→ **What is asked**
Repeat the data below, swapping every "How do I perform" for "How would I do" and leaving everything else the same.

→ **Records supplied**
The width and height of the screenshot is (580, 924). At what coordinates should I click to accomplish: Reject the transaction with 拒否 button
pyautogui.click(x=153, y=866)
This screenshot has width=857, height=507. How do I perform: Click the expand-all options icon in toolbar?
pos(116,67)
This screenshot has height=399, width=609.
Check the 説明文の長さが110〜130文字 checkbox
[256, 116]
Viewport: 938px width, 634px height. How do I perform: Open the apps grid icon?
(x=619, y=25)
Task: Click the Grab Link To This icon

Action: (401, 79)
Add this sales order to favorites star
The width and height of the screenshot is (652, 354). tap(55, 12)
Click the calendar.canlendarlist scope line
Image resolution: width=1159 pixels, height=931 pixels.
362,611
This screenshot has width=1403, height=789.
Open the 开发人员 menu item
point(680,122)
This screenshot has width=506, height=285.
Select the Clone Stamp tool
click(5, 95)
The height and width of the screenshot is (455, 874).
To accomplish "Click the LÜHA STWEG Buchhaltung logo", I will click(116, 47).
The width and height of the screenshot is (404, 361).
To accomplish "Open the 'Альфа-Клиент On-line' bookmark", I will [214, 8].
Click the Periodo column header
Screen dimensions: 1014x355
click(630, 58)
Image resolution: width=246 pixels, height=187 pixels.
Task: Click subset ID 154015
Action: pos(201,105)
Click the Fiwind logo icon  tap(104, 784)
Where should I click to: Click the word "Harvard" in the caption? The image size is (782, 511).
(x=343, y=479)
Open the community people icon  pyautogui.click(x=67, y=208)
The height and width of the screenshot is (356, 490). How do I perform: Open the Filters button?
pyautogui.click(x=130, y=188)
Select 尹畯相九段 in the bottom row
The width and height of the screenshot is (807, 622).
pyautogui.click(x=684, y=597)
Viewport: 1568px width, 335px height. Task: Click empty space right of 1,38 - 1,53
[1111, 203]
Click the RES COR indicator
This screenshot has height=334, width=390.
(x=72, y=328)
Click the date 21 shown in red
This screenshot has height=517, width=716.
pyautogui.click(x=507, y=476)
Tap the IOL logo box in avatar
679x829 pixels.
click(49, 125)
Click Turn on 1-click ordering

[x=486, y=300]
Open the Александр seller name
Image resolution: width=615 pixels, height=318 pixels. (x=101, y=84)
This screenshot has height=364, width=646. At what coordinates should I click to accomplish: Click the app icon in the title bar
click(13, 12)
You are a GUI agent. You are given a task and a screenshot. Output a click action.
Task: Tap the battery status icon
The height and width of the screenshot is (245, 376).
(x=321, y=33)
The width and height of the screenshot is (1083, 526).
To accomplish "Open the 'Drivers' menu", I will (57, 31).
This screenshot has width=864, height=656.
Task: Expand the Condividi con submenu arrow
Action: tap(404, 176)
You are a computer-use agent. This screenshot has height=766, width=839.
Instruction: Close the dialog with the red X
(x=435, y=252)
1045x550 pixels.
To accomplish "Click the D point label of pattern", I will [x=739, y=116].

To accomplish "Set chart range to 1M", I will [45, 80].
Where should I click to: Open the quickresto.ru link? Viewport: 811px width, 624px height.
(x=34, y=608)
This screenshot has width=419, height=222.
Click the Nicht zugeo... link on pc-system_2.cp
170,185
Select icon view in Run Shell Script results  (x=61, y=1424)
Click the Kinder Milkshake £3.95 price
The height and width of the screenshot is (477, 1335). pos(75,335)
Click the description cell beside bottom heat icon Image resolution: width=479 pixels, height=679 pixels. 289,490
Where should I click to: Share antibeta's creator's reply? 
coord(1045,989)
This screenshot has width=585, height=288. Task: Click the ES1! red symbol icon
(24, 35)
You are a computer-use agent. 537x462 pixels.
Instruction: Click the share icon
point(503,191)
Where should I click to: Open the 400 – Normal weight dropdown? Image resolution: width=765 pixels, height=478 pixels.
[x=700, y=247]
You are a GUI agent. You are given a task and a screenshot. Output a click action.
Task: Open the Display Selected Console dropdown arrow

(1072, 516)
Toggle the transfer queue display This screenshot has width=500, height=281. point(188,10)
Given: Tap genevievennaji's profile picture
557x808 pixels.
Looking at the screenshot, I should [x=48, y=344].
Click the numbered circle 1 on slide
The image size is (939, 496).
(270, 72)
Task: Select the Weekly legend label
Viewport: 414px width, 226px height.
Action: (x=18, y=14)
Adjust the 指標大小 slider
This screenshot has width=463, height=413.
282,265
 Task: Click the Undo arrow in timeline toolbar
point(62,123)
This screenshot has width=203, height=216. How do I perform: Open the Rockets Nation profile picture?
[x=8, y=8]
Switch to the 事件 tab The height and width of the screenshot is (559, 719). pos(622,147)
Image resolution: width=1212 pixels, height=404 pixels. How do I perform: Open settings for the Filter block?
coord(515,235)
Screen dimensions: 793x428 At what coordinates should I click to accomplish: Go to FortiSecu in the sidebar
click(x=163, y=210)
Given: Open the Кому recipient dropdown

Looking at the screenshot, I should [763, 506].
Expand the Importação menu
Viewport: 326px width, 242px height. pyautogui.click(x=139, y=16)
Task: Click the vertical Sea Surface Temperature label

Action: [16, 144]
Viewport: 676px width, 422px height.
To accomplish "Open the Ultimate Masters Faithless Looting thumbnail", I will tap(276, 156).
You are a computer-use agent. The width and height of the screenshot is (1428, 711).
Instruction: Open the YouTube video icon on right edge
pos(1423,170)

→ **Solved exercise**
The width and height of the screenshot is (580, 924). At what coordinates should I click to accomplish: Reject the transaction with 拒否 button
pyautogui.click(x=153, y=866)
This screenshot has width=857, height=507. How would I do: Click the expand-all options icon in toolbar?
pos(116,67)
This screenshot has height=399, width=609.
Check the 説明文の長さが110〜130文字 checkbox
[256, 116]
Viewport: 938px width, 634px height. How would I do: Open the apps grid icon?
(x=619, y=25)
Task: Click the Grab Link To This icon

Action: (401, 79)
Add this sales order to favorites star
The width and height of the screenshot is (652, 354). tap(55, 12)
Click the calendar.canlendarlist scope line
Image resolution: width=1159 pixels, height=931 pixels.
362,611
This screenshot has width=1403, height=789.
Open the 开发人员 menu item
point(680,122)
This screenshot has width=506, height=285.
Select the Clone Stamp tool
click(5, 95)
The height and width of the screenshot is (455, 874).
To accomplish "Click the LÜHA STWEG Buchhaltung logo", I will click(116, 47).
The width and height of the screenshot is (404, 361).
To accomplish "Open the 'Альфа-Клиент On-line' bookmark", I will [214, 8].
Click the Periodo column header
Screen dimensions: 1014x355
click(630, 58)
Image resolution: width=246 pixels, height=187 pixels.
Task: Click subset ID 154015
Action: pos(201,105)
Click the Fiwind logo icon  tap(104, 784)
Where should I click to: Click the word "Harvard" in the caption? The image size is (782, 511).
(x=343, y=479)
Open the community people icon  pyautogui.click(x=67, y=208)
The height and width of the screenshot is (356, 490). How would I do: Open the Filters button?
pyautogui.click(x=130, y=188)
Select 尹畯相九段 in the bottom row
The width and height of the screenshot is (807, 622).
pyautogui.click(x=684, y=597)
Viewport: 1568px width, 335px height. Task: Click empty space right of 1,38 - 1,53
[1111, 203]
Click the RES COR indicator
This screenshot has height=334, width=390.
(x=72, y=328)
Click the date 21 shown in red
This screenshot has height=517, width=716.
pyautogui.click(x=507, y=476)
Tap the IOL logo box in avatar
679x829 pixels.
click(49, 125)
Click Turn on 1-click ordering

[x=486, y=300]
Open the Александр seller name
Image resolution: width=615 pixels, height=318 pixels. (x=101, y=84)
This screenshot has height=364, width=646. At what coordinates should I click to accomplish: Click the app icon in the title bar
click(13, 12)
You are a GUI agent. You are given a task and a screenshot. Output a click action.
Task: Tap the battery status icon
The height and width of the screenshot is (245, 376).
(x=321, y=33)
The width and height of the screenshot is (1083, 526).
To accomplish "Open the 'Drivers' menu", I will (57, 31).
This screenshot has width=864, height=656.
Task: Expand the Condividi con submenu arrow
Action: tap(404, 176)
You are a computer-use agent. This screenshot has height=766, width=839.
Instruction: Close the dialog with the red X
(x=435, y=252)
1045x550 pixels.
To accomplish "Click the D point label of pattern", I will [x=739, y=116].

To accomplish "Set chart range to 1M", I will [45, 80].
Where should I click to: Open the quickresto.ru link? Viewport: 811px width, 624px height.
(x=34, y=608)
This screenshot has width=419, height=222.
Click the Nicht zugeo... link on pc-system_2.cp
170,185
Select icon view in Run Shell Script results  (x=61, y=1424)
Click the Kinder Milkshake £3.95 price
The height and width of the screenshot is (477, 1335). pos(75,335)
Click the description cell beside bottom heat icon Image resolution: width=479 pixels, height=679 pixels. 289,490
Where should I click to: Share antibeta's creator's reply? 
coord(1045,989)
This screenshot has width=585, height=288. Task: Click the ES1! red symbol icon
(24, 35)
You are a computer-use agent. 537x462 pixels.
Instruction: Click the share icon
point(503,191)
Where should I click to: Open the 400 – Normal weight dropdown? Image resolution: width=765 pixels, height=478 pixels.
[x=700, y=247]
You are a GUI agent. You are given a task and a screenshot. Output a click action.
Task: Open the Display Selected Console dropdown arrow

(1072, 516)
Toggle the transfer queue display This screenshot has width=500, height=281. point(188,10)
Given: Tap genevievennaji's profile picture
557x808 pixels.
Looking at the screenshot, I should [x=48, y=344].
Click the numbered circle 1 on slide
The image size is (939, 496).
(270, 72)
Task: Select the Weekly legend label
Viewport: 414px width, 226px height.
Action: (x=18, y=14)
Adjust the 指標大小 slider
This screenshot has width=463, height=413.
282,265
 Task: Click the Undo arrow in timeline toolbar
point(62,123)
This screenshot has width=203, height=216. How would I do: Open the Rockets Nation profile picture?
[x=8, y=8]
Switch to the 事件 tab The height and width of the screenshot is (559, 719). pos(622,147)
Image resolution: width=1212 pixels, height=404 pixels. How would I do: Open settings for the Filter block?
coord(515,235)
Screen dimensions: 793x428 At what coordinates should I click to accomplish: Go to FortiSecu in the sidebar
click(x=163, y=210)
Given: Open the Кому recipient dropdown

Looking at the screenshot, I should [763, 506].
Expand the Importação menu
Viewport: 326px width, 242px height. pyautogui.click(x=139, y=16)
Task: Click the vertical Sea Surface Temperature label

Action: [16, 144]
Viewport: 676px width, 422px height.
To accomplish "Open the Ultimate Masters Faithless Looting thumbnail", I will tap(276, 156).
You are a computer-use agent. The width and height of the screenshot is (1428, 711).
Instruction: Open the YouTube video icon on right edge
pos(1423,170)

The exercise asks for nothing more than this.